▸ What the task requires
Return each line of the entries below that contains the string "size", copied in full.

── Dataset rows

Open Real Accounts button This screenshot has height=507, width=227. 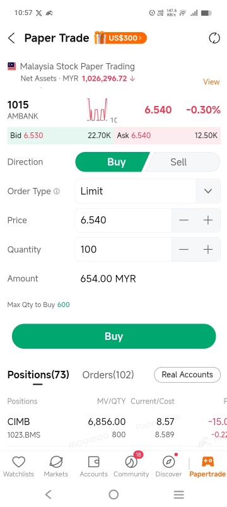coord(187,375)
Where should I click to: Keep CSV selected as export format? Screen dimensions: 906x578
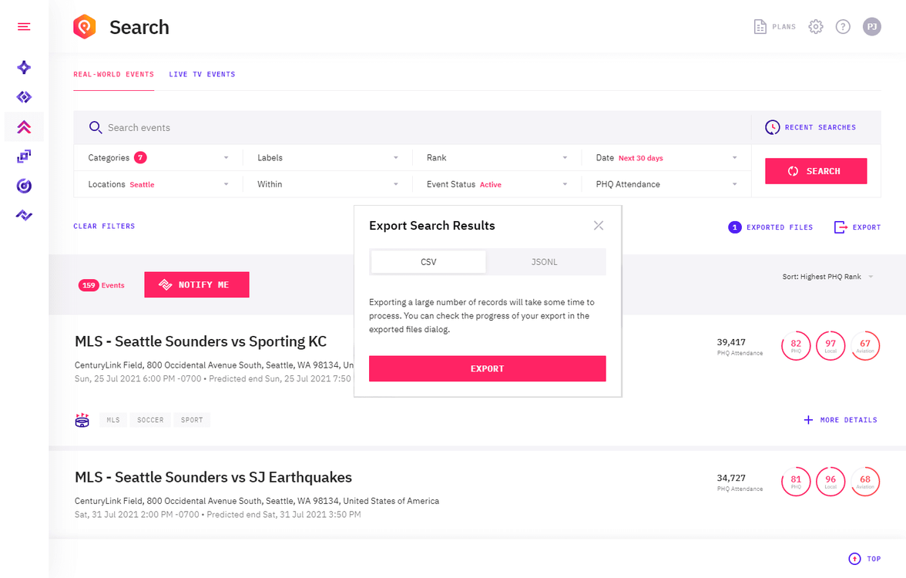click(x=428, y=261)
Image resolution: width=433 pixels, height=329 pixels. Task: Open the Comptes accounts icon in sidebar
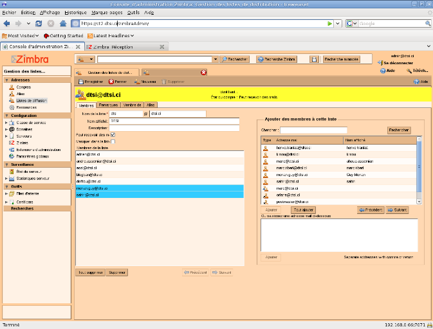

────
── Dataset rows

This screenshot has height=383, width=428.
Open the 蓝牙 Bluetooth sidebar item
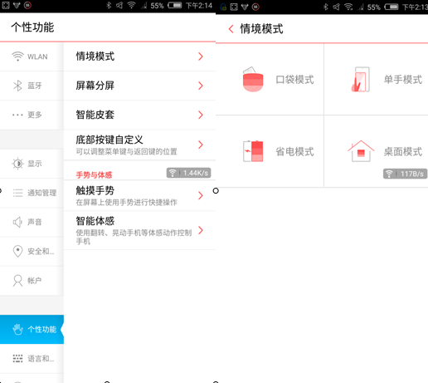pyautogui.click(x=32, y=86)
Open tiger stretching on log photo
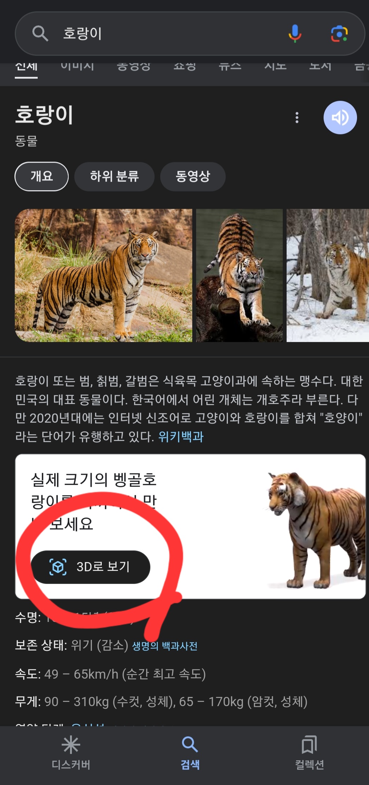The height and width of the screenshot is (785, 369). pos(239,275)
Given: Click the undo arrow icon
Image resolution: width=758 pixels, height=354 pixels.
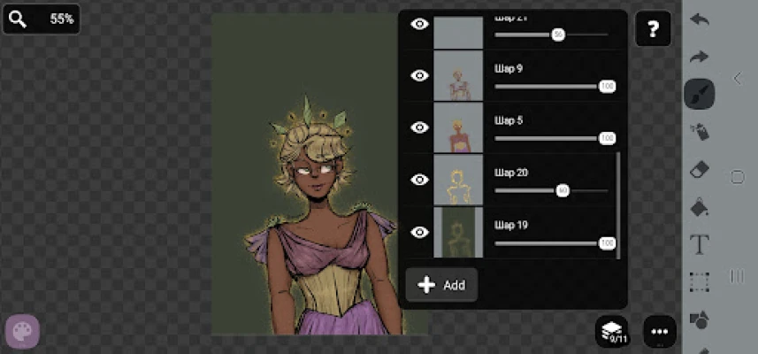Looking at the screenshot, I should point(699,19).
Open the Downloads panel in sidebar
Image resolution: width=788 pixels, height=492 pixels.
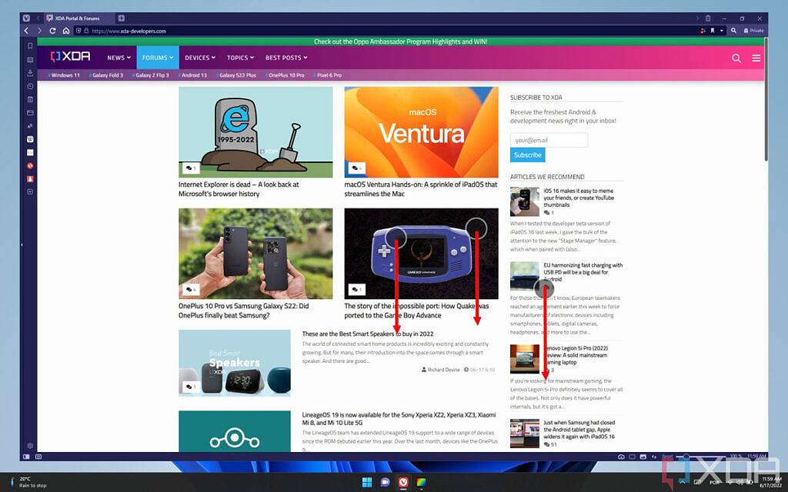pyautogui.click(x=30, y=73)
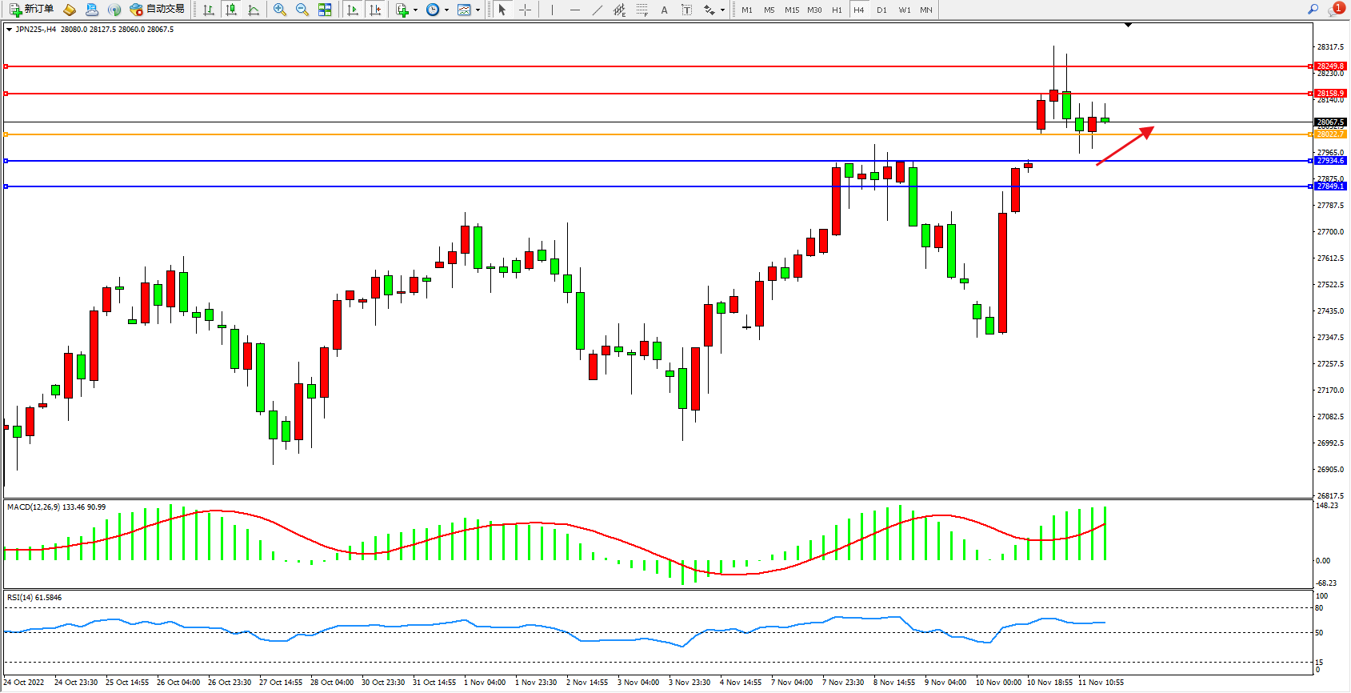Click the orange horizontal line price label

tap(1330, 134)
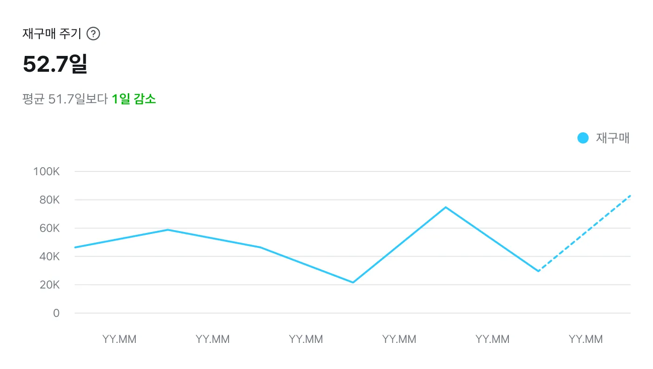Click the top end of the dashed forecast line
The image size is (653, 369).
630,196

────
── Dataset rows

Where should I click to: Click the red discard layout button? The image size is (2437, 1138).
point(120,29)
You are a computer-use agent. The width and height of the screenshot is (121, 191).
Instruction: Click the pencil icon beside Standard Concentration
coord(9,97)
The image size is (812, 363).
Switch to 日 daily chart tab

────

▸ Result
The image size is (653, 369).
Where should I click to: Click the red discard layout button? The image size is (2437, 1138).
The image size is (812, 363).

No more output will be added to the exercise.